Breastfeeding Problems 1
When everything’s going right, breastfeeding is easy. It’s convenient, soothing, and effortless. But occasionally things do go wrong, and it can be difficult to get back on track again. Here are a few common problems, how to spot them, and solutions.
Dehydration
New mothers always worry about the baby getting enough milk. Breasts aren’t like bottles, after all. They don’t come with a gauge on the side to measure how many ounces are left. It’s important to keep an eye out for signs of dehydration, especially in the first few weeks and on hot days. After the first day or two, a baby should be producing six to eight wet diapers (five or six disposables) and two to five bowel movements every 24 hours. Other symptoms of dehydration: sleeping more than usual, skin that doesn’t flatten out immediately when gently pinched, sunken fontanels, an absence of tears, and a dry mouth. But don’t wait for more than one of these symptoms to develop before seeking help. If you suspect your newborn isn’t wetting enough diapers, call a pediatrician immediately.
If dehydration is caught early, treatment may be as simple as visiting a lactation consultant to improve nursing habits. Occasionally a baby will need to be hospitalized and rehydrated with an IV. Don’t let this set back turn you away from breastfeeding, though. There are many ways to increase your milk supply and get more of it into the baby.
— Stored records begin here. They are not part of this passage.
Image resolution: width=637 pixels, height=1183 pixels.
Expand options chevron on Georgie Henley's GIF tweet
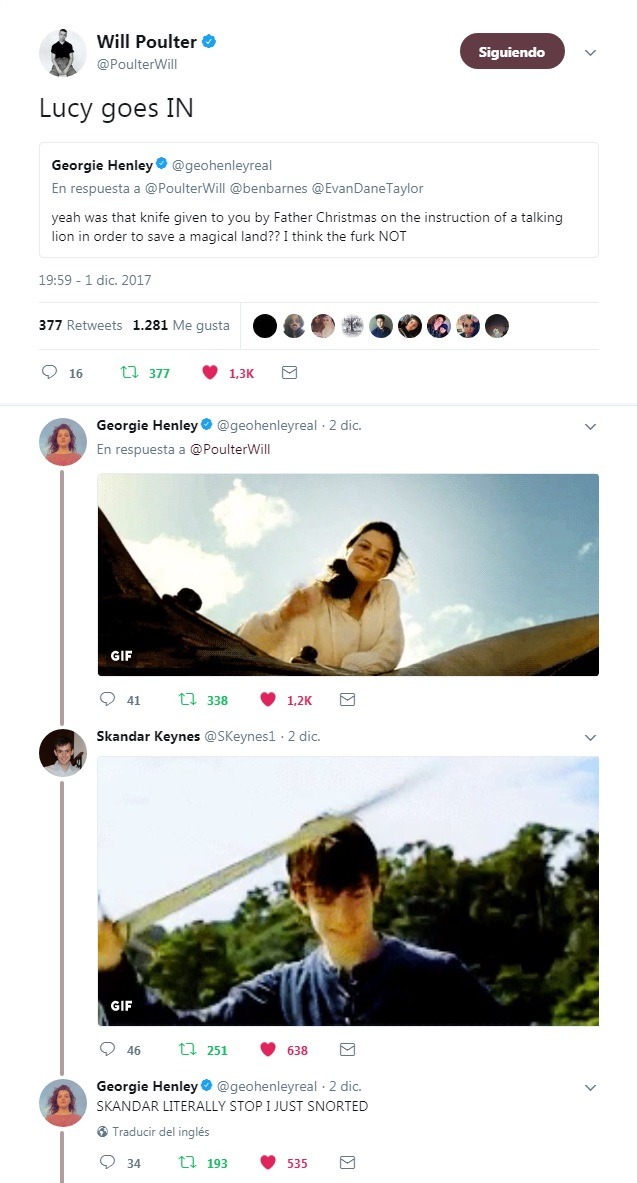[590, 426]
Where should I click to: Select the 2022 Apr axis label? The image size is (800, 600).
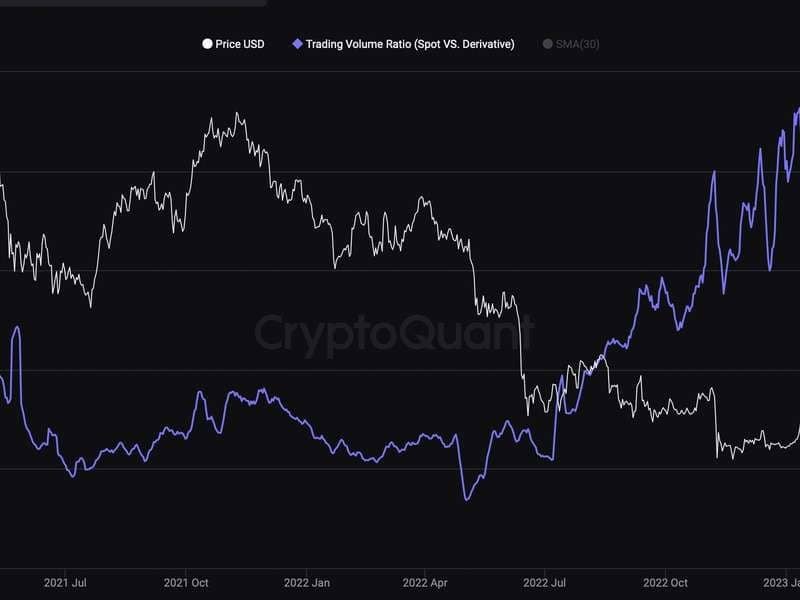coord(425,583)
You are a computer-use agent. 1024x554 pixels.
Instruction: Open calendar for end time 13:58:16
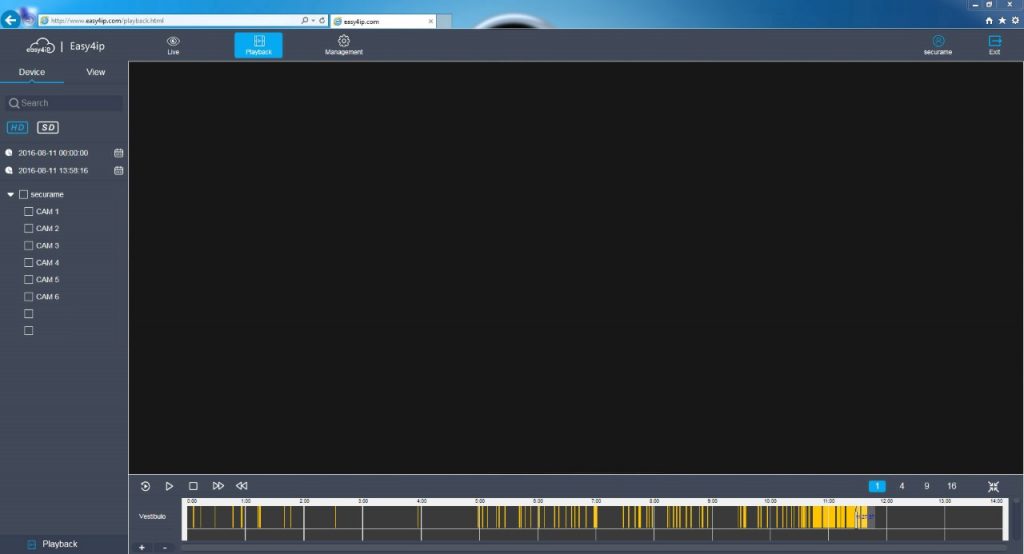click(x=118, y=170)
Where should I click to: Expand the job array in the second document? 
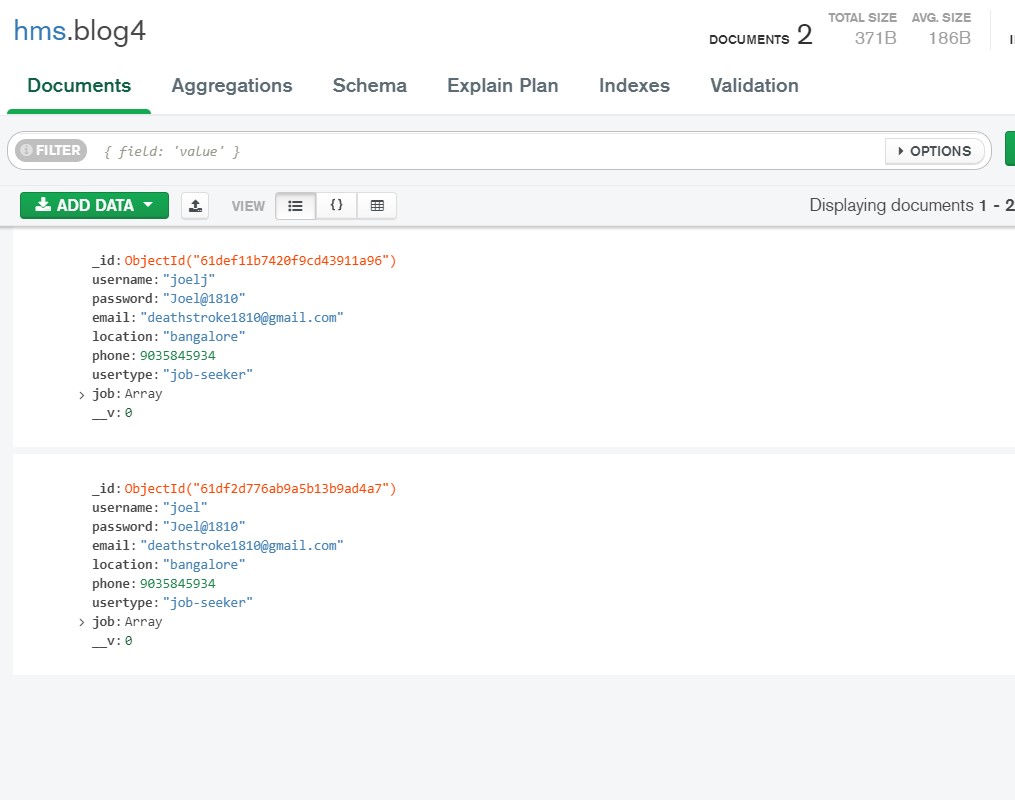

Sore, bleeding, cracked nipples
Most women will experience sore nipples in the first few weeks of breastfeeding. They’re getting used to doing a new job. It also takes a while to get the latch just right to avoid further irritation. This is usually a temporary annoyance. Avoid getting soap on the nipples while bathing or showering. Massage some breast milk into them after each feeding and let air-dry – breast milk has oils to moisurize and antibacterial properties will prevent infections and promote healing. You can also apply lanolin cream to soothe them, and there’s no need to wash it off before nursing.
Occasionally nipples will become cracked and may even bleed. This is often caused by latch and positioning problems, and a visit to the lactation consultant can help. To give nipples a chance to heal, alter the baby’s position with each feeding to change the part of the nipple that the baby’s mouth is contacting. Alternate between the three basic positions: “football” hold, “cradle” hold, and the side-lying position. Make sure the baby takes in as much as the areola as possible. Don’t be afraid to break the latch and try again if it’s uncomfortable. Insert a finger into the side of baby’s mouth to break the suction before pulling away.